Monday, May 24, 2010

My Big Fat What-I-Read-On-My-Road-Trip Post

Last Thursday morning, my boyfriend & I left bright and early to go on a weekend road trip. We had been invited by his brother & sister-in-law to stay at a cabin an hour or two south of Atlanta, Georgia, so that was our first destination. We made a couple of stops along the way -- notably, I spent some time in the new McKay Used Books store in Chattanooga. I visited their old building probably once a week during my college years at UT Chattanooga, but I hadn't been to their new store location until this weekend. Very nice, and almost an exact replica of their Knoxville location.

I picked up several new books, including a paperback copy of Joshilyn Jackson's first novel gods in Alabama. I read it years ago, but wanted to re-read it before the release date of Jackson's newest novel Backseat Saints (you can read my original review here, but look for an upcoming double book review/ comparison coming on Saint's release date in June). I had one at home, but couldn't resist picking it up to take with me to read on vacation. I also bought Saving CeeCee Honeycutt by Beth Hoffman, which has been reviewed on many book blogs and which my favorite high school librarian recently told me I had to read. Also bought at McKay's: Cleaving by Julie & Julia author Julie Powell, Target Underwear and a Vera Wang Gown: Notes From a Single Girl's Closet by Adena Halpern, and The Friday Night Knitting Club by Kate Jacobs (who also wrote Comfort Food, which I loved).

Then lunch at Panera Bread in Atlanta. So good, and seriously? Why can't we get one of these in my town? We're not so big, but we are a university town & on the interstate to boot. We also made a stop (my first time ever) at Trader Joe's in Atlanta, which was everything I thought it would be (and more!). We're definitely going to be making a run to the Nashville location once a month or so for some staples.

My plan for the weekend was to lay in the sun, relax, and read, read, read. In the car, I listened to Patricia Cornwell's At Risk. I am a huge Cornwell fan, having read every Kay Scarpetta novel and every Andy Brazil novel. It would make sense for me to really like the Win Garano series, too, right? Well, I didn't. I listened to the entire thing, so I made it through, but I didn't enjoy it as much as Cornwell's other books. Originally published in serial form in the NY Times Magazine, the novella focuses on Massachusetts State Police investigator Win Garano. His boss, a female district attorney for Boston, orders him to look into a cold case in Tennessee with the hope that solving it will help her political career. When an act of violence stops them both in their tracks, Win begins questioning her motives. I found the characters much less sympathetic than Cornwell's other protagonists. Due to its short length, it was also difficult to really get into the plot, as things happen quickly and without much development. At Risk was recently made into a Lifetime Television movie, which I may watch simply to see the novella come to life.

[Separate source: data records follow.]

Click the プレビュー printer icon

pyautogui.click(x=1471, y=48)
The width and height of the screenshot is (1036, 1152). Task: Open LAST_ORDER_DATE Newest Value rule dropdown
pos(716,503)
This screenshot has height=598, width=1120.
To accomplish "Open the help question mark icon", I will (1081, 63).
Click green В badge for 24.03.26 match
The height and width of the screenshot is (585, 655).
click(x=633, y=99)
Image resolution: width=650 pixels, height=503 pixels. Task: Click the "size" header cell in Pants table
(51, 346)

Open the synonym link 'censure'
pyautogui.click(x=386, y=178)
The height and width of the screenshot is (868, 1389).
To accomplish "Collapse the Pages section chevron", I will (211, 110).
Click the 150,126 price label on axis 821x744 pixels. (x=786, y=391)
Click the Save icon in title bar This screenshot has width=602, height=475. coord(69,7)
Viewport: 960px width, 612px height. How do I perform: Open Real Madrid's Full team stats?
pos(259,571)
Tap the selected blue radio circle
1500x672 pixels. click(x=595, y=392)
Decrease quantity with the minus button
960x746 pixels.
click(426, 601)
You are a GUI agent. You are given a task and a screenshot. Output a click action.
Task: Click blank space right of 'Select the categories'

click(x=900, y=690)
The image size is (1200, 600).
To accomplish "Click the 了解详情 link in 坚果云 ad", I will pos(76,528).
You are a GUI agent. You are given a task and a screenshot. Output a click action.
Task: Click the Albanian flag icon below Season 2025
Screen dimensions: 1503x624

When we arrived at the (absolutely beautiful) cabin on a private lake, I read Joshilyn Jackson's gods in Alabama in less than 24 hours. It was phenomenal the second time around, and you'll be able to read my thoughts on it in my post June 8th about it and Backseat Saints.

The next novel in my Kathy Reichs's Tempe Brennan series quest was Bones to Ashes, and so I delved into its pages as I laid on the beach on Hilton Head Island and then as Brent fished off the pier on Tybee Island. We decided that since we were so close to the coast (about 4 hours from the cabin), we would regret it if we didn't spend at least one night at the beach. So we visited the beach on HHI at Folly Field, stayed the night on Hilton Head (and visited the oh-so-fun Salty Dog & had our pictures made on their webcam) and then the beach on Tybee Island the next day. In this tenth novel in the series, Tempe is back in Montreal for the summer. When a police officer is found with a skeleton as a morbid collector's item, Tempe begins examining it and pondering the disappearance forty years ago of her childhood friend Evangeline. Reichs also continues the on-again-off-again romance between Tempe and Canadian police investigator Andrew Ryan. Reichs sneaks in another appearance by Tempe's crazy sister Harry, which makes the novel all the more enjoyable. Definitely a good inclusion for the series, and Reichs also involves leprosy in the plot. Very interesting, and with historically accurate information.

Since arriving home last night, I've begun Charlaine Harris's newest Sookie Stackhouse novel, Dead in the Family, which came in an order from Amazon while we were gone over the weekend. It's definitely getting me in the mood for True Blood season 3 in June! I'm currently listening to Tess Gerritsen's Body Double on my iPod, so posts about those two will be coming soon.